Pranayama: The breath.

What is Pranayama?

In Yogi talk, Prana = Life force and Ayama = to extend. So together, Pranayama means controlling the breath.

Breathing is essential to us all. We can go weeks without food and days without water, but we cannot survive several minutes without oxygen.

Benefits of Pranayama

Improves Blood Circulation

The breath allows fresh oxygenated blood to travel from the lungs to the heart and the rest of the body.

Increases Life Span

Yogis believe that the length of your life depends on your breathing rate. As you lower your breathing rate, you can increase your life span!

Healthy Heart

Your heart is one of the most hardworking muscles that you have, pumping blood non stop throughout your body. By having enough oxygen in your blood means that more oxygen can be found in the heart's muscle.

Improves Mental Health

Practicing Pranayama allows you to control the fluctuations of the mind. It will help you to find better concentration, experience inner peace, get better sleep, better memory, as well as an overall lightness of the body.

There are many breathing techniques in Yoga and once you start to master the breath, you will have control over your thoughts and emotions. Every thought can change the rhythm of your breath.

Have you noticed when you are stressed, your breath becomes fast and irregular and your mind wanders off to a million places? Well, once you master the art of breathing you are able to steady the breath and calm the mind.

Here is one Pranayama technique which I love to use in my classes. It helps to relax the mind and release accumulated tension.
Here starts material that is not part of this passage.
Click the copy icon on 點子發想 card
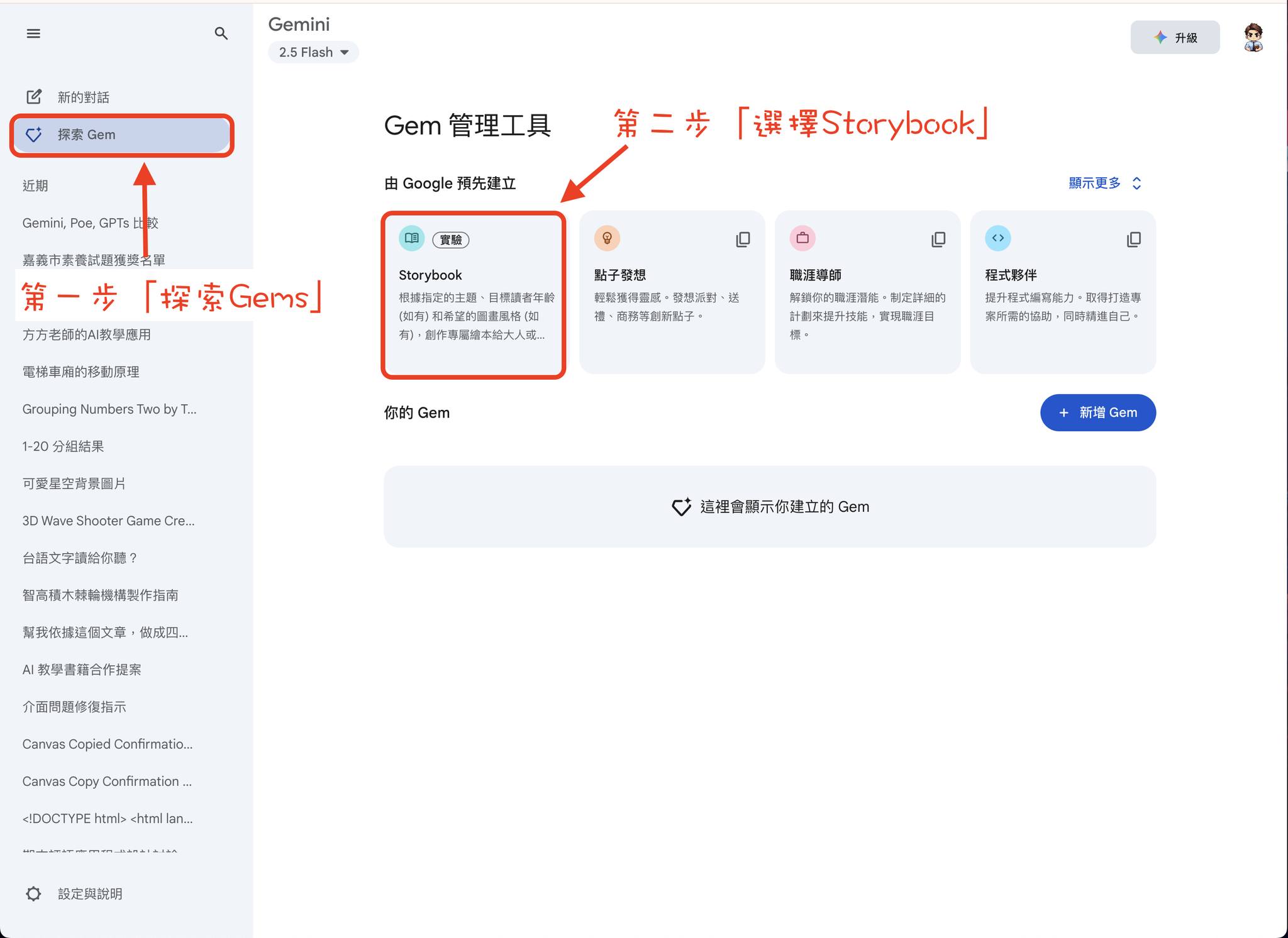The width and height of the screenshot is (1288, 938). click(743, 240)
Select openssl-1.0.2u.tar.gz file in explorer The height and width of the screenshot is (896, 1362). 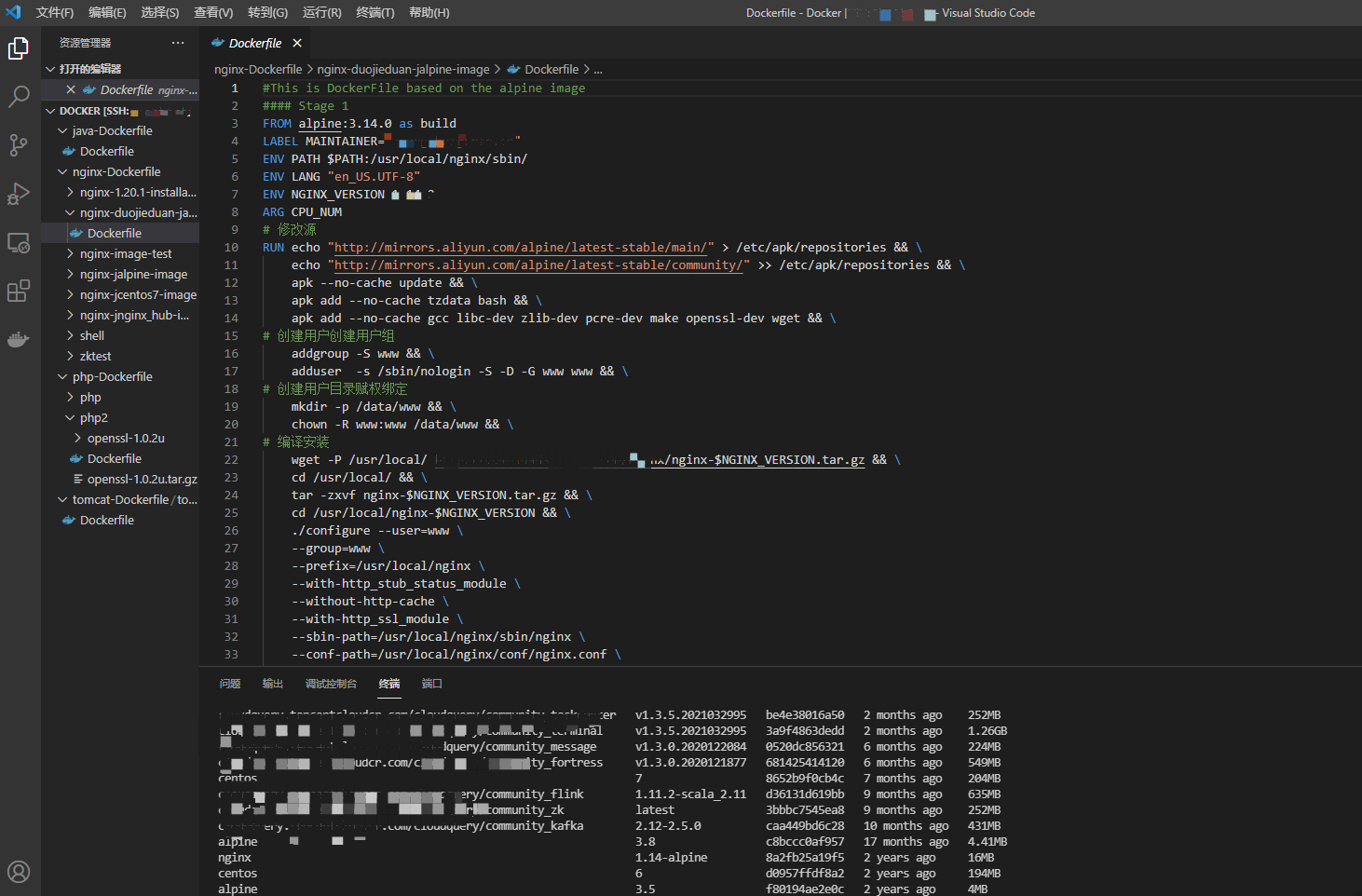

Alternate nostril breath = Nadi Shodhana

1. Sit in a comfortable position, keeping your spine long, shoulders relaxed and a gentle smile on your face.

2. Place your left hand on your left knee. 3. Place your index finger and middle finger of the right hand on your eyebrow centre.

4. Close your right nostril with your right thumb.

5. Now breathe in from the left nostril. 6. Close the left nostril with the ring finger. Remove the right thumb from the right nostril and breath out completely.

7. Breathe in from the right nostril. Then close the right nostril and exhale out the left.

8. This is one complete breath cycle. Do this 5 times. 9. After each exhalation remember to breath in from the same nostril from which you exhaled. 10. Keep your eyes closed throughout the practice and take long, deep, smooth & effortless breaths.